Take the sentence: Since I made no money last year, I had to live in a dilapidated shack with a dirt floor with 10 other people. By Bierce's lights, that sentence contains five errors. You should say earn money, not make money. Last year should be the previous year. Dilapidated shouldn't be used for a wood structure, since it comes from the Latin word for stone. Dirt shouldn't be used to mean earth. And you shouldn't use people with a specific number. It should be 10 other persons.
That makes Bierce sound like a caricature of a humorless pedant. But he clearly enjoyed being perverse and ornery, and my guess is that his journalist colleagues wouldn't have taken any of this too seriously. Oh, that's just Ambrose being Ambrose.
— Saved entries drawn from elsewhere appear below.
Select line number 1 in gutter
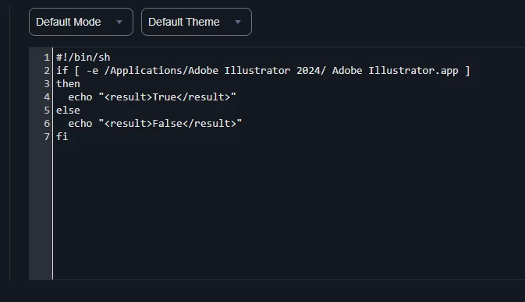This screenshot has height=302, width=525. point(47,58)
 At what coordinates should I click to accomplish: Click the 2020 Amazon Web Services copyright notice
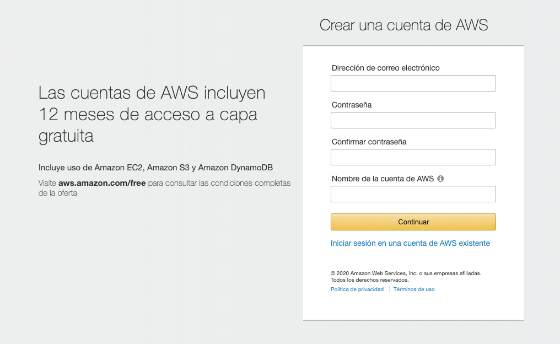tap(406, 273)
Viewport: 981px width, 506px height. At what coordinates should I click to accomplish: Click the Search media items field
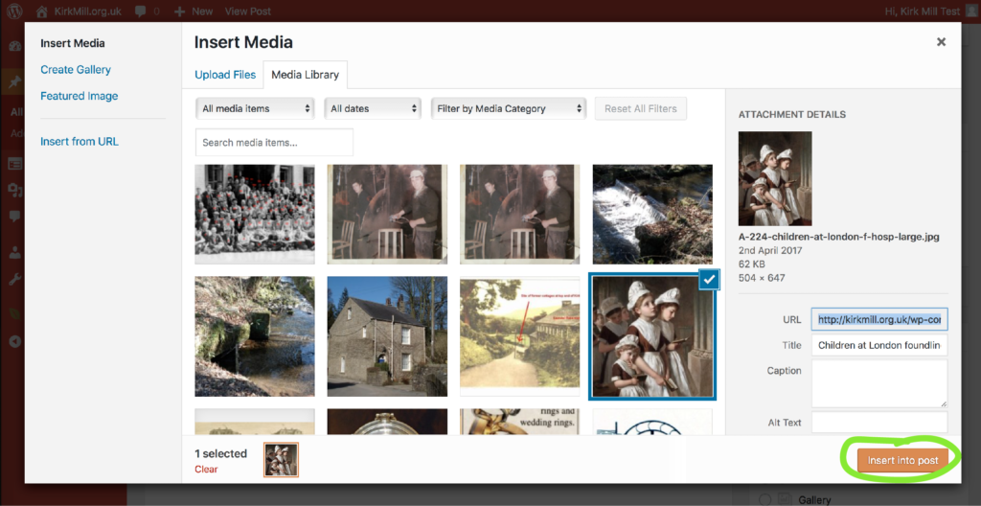pos(274,142)
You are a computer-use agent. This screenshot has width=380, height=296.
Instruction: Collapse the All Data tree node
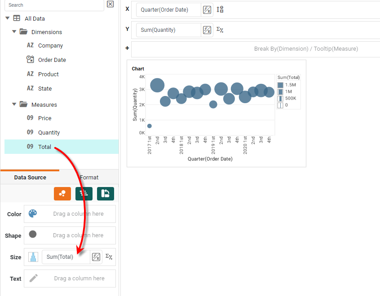[x=8, y=18]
The weird thing is to see rules like these passed down as traditional linguistic wisdom. Take that edict that you ought to say 10 persons rather than 10 people. You can still find it in the recent editions of Strunk and White's revered "Elements of Style," along with antique admonitions against saying contact us or calling something worthwhile. The linguist Arnold Zwicky calls these zombie rules. Somebody should have run them through a wood chipper long ago, but here we are, in 2010, assigning students a style guide that tells them that correct English requires them to write: There were 5,000 screaming persons at the Lady Gaga concert.
It's bad enough that that leaves students with the impression that mastering good usage requires them to learn an esoteric code. But it also robs those rules of the kinky charm they had when they were merely somebody's quizzical peeves. Now those personal crotchets are being offered as authorized standards, as if you could decree the tune the language is obliged to dance to. But the English language doesn't owe anybody a living. It was here first.
GROSS: Geoff Nunberg is a linguist who teaches at the School of Information at the University of California at Berkeley.